-------- TRECHO DO DOCUMENTO --------
É espera da esperança, contraditória em relação à desesperança. E também a espera da fé, oposta ao sentido da incredulidade, da desconfiança, do cinismo. É a espera da utilidade oposta ao sentido da prepotência e do medo. Não é a espera tranquila, mas sim a da tensão da luta, do esforço, do caminhar incessante, contraditória em relação ao tédio ou à abundância. A esperança de Abraão é a espera confiante de que o ser pode transformar-se em um ser pleno. É a esperança de crescer, de renovar-se, de construir-se por etapas, de viver a história como um caminho rumo a uma meta. Todos nós podemos esperar do mesmo modo que, como ele, passamos momentos de desânimo, de solidão; momentos nos quais experimentamos a nudez que dissipa nossas ilusões, mas que permite também abrir-nos ao futuro que nos pode vir de Deus.
--------
**PROBLEMAS E TAREFAS:**
A. Retorne, sem nenhuma alteração, a parte do trecho sobre a esperança que começa em "É espera da" e termina em "vir de Deus.".
B. No trecho sobre a esperança, a espera da fé é apresentada como oposta a quê?
-------- DADOS ARMAZENADOS --------
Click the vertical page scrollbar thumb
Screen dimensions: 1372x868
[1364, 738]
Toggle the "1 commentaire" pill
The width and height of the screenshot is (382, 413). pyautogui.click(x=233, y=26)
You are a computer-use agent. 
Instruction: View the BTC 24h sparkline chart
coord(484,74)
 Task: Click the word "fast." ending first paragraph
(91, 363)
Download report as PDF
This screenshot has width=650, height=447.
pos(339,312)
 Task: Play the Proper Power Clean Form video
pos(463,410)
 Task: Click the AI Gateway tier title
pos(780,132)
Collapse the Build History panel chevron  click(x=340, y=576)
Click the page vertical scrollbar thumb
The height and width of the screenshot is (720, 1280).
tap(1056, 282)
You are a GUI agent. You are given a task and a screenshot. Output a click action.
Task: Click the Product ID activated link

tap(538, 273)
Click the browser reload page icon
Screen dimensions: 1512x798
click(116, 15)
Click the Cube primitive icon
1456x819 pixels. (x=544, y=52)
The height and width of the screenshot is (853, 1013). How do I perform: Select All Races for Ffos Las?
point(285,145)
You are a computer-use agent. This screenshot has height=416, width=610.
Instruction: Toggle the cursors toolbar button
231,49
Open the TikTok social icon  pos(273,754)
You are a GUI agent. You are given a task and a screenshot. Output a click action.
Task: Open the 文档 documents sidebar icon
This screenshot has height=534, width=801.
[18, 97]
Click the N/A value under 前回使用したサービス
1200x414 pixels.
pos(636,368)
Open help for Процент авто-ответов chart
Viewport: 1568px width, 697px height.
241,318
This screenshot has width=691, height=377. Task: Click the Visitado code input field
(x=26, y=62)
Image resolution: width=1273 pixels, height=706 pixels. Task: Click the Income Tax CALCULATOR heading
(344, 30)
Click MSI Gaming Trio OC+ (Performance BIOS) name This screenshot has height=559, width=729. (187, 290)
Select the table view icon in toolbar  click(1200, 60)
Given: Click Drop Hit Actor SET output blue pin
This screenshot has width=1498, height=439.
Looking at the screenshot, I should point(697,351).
--------
**RESULTADOS POR TAREFA:**
A.
É espera da esperança, contraditória em relação à desesperança. E também a espera da fé, oposta ao sentido da incredulidade, da desconfiança, do cinismo. É a espera da utilidade oposta ao sentido da prepotência e do medo. Não é a espera tranquila, mas sim a da tensão da luta, do esforço, do caminhar incessante, contraditória em relação ao tédio ou à abundância. A esperança de Abraão é a espera confiante de que o ser pode transformar-se em um ser pleno. É a esperança de crescer, de renovar-se, de construir-se por etapas, de viver a história como um caminho rumo a uma meta. Todos nós podemos esperar do mesmo modo que, como ele, passamos momentos de desânimo, de solidão; momentos nos quais experimentamos a nudez que dissipa nossas ilusões, mas que permite também abrir-nos ao futuro que nos pode vir de Deus.

B. Ao sentido da incredulidade, da desconfiança e do cinismo.